Select all lines in the records that include "checkbox".

Supplied information: Begin

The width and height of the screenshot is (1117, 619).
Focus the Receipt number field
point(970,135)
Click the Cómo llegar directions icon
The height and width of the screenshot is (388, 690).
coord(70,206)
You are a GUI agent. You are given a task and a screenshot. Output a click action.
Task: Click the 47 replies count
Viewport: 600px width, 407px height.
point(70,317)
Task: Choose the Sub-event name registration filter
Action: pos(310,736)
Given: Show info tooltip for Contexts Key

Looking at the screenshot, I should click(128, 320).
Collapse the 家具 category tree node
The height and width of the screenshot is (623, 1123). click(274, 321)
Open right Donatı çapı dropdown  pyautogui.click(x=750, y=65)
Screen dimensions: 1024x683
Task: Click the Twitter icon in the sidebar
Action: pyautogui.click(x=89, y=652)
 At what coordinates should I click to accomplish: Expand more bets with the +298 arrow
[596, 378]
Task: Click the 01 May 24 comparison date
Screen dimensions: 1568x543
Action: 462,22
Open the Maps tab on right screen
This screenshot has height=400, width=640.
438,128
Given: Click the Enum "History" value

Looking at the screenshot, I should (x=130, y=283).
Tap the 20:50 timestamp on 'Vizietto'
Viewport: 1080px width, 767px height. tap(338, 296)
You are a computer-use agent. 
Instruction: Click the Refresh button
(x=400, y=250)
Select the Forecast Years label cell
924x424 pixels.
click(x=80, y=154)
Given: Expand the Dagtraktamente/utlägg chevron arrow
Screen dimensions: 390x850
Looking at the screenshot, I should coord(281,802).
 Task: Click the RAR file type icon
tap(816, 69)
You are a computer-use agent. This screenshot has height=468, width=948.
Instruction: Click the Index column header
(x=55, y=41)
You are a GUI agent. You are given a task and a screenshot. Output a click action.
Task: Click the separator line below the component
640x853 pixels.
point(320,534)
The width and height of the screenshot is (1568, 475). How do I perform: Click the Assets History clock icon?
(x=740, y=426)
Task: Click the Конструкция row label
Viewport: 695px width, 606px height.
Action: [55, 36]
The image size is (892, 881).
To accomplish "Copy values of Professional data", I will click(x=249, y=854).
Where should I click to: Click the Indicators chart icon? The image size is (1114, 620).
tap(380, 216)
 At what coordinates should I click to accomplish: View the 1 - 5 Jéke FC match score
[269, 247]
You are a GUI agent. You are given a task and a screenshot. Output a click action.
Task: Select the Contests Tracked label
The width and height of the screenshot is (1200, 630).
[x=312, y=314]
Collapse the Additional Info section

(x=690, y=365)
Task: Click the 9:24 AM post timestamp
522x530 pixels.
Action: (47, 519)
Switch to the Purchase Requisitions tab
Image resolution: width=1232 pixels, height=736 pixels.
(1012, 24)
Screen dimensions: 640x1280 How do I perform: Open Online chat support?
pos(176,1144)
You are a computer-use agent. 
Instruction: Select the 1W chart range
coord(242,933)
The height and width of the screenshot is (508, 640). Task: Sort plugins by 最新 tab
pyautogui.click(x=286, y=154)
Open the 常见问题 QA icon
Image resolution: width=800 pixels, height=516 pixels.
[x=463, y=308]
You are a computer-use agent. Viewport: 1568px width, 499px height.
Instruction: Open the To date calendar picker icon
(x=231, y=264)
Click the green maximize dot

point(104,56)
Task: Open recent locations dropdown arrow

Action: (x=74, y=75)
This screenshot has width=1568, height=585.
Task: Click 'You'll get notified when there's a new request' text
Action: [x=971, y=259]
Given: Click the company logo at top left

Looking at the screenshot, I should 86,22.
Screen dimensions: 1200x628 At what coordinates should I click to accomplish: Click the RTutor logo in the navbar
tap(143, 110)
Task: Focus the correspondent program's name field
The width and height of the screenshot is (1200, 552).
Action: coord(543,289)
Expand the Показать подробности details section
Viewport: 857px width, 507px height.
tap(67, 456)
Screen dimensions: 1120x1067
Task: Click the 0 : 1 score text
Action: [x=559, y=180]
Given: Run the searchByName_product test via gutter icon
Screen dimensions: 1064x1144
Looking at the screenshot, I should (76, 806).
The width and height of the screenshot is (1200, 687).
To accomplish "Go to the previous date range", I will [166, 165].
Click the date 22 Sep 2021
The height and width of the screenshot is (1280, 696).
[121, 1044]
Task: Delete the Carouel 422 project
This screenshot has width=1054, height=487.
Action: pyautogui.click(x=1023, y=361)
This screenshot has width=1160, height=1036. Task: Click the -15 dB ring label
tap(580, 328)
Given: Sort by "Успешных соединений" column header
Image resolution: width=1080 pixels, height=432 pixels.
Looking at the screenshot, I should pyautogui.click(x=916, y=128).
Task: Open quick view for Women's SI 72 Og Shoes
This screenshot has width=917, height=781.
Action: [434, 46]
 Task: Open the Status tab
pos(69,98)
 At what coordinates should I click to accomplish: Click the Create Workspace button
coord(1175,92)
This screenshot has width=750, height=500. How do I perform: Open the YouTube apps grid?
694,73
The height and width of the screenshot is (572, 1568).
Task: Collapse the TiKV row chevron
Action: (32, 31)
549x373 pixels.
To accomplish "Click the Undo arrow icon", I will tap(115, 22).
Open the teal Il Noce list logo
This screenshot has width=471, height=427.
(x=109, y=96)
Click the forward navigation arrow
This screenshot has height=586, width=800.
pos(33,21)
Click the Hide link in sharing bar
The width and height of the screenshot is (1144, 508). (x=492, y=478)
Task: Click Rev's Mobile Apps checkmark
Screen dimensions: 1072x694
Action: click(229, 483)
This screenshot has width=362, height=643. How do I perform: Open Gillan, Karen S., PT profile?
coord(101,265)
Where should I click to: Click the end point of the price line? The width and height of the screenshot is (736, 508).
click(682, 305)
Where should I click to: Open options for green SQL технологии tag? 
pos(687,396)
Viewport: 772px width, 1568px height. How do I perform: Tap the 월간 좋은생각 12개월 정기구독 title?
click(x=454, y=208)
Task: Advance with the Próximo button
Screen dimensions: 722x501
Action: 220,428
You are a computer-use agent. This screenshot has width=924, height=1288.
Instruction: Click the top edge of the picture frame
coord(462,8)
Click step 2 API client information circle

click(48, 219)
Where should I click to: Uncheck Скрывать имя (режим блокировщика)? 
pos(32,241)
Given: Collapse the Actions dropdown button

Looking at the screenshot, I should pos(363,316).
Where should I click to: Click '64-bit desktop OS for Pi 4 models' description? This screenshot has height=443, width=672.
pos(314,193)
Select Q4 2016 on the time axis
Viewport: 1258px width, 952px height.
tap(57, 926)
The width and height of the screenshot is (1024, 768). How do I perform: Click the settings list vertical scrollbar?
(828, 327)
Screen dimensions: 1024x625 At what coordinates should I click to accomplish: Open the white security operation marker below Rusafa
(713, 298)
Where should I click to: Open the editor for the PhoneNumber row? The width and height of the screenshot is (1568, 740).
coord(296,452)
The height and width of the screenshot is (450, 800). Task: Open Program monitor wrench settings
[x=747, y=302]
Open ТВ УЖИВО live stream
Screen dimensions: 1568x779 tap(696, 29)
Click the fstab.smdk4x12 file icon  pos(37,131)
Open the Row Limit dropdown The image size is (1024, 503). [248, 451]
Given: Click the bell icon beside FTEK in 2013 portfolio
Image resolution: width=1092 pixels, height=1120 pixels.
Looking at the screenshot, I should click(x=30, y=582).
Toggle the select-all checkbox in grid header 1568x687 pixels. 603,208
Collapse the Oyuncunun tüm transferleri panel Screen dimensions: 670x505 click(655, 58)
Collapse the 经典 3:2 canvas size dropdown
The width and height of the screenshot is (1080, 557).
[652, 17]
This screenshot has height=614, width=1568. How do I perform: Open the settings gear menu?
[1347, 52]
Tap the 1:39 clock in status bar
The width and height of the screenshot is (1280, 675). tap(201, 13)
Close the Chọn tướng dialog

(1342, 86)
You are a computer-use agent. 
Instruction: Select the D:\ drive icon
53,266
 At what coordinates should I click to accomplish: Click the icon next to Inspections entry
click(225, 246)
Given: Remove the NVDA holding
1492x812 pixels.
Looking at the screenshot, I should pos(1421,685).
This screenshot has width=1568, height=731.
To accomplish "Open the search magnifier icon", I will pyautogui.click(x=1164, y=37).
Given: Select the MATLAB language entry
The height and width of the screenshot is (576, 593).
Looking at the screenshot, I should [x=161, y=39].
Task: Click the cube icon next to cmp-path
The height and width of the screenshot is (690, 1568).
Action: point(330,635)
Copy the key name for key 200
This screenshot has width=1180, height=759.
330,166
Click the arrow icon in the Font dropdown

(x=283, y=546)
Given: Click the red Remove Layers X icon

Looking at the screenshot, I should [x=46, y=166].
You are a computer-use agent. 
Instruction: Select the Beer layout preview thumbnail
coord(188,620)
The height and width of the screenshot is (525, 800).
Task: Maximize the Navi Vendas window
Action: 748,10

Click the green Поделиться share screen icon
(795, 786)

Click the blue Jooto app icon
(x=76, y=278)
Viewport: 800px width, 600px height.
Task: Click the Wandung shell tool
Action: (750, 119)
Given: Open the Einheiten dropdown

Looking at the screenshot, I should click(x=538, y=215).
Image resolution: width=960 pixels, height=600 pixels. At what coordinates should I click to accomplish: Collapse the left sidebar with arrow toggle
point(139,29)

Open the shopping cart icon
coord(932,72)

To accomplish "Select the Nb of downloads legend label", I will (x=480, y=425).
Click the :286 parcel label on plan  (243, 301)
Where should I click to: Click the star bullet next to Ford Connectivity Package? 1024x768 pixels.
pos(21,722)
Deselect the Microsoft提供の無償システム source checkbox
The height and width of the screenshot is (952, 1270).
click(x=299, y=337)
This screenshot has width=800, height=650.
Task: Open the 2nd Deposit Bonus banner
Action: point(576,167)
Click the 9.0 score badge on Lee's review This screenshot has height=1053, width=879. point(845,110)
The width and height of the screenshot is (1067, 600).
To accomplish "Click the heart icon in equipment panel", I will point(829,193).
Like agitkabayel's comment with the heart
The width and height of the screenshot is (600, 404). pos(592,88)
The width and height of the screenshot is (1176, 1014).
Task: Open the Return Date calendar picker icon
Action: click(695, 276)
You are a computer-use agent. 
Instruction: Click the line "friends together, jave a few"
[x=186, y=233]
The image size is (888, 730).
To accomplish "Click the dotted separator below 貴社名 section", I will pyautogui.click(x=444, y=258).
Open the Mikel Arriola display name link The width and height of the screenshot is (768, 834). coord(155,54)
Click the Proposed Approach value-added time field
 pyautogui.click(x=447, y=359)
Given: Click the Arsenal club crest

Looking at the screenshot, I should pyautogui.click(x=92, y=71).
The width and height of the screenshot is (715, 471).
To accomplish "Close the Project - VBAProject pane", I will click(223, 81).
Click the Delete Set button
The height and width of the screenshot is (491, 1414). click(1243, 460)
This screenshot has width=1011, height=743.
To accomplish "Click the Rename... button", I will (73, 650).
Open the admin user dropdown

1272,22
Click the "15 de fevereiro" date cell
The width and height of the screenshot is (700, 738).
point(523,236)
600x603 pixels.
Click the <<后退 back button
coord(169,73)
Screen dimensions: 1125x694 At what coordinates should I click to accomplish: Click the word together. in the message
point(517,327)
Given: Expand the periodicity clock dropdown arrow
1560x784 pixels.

Supplied information: End

# Final answer
Toggle the select-all checkbox in grid header 1568x687 pixels. 603,208
Deselect the Microsoft提供の無償システム source checkbox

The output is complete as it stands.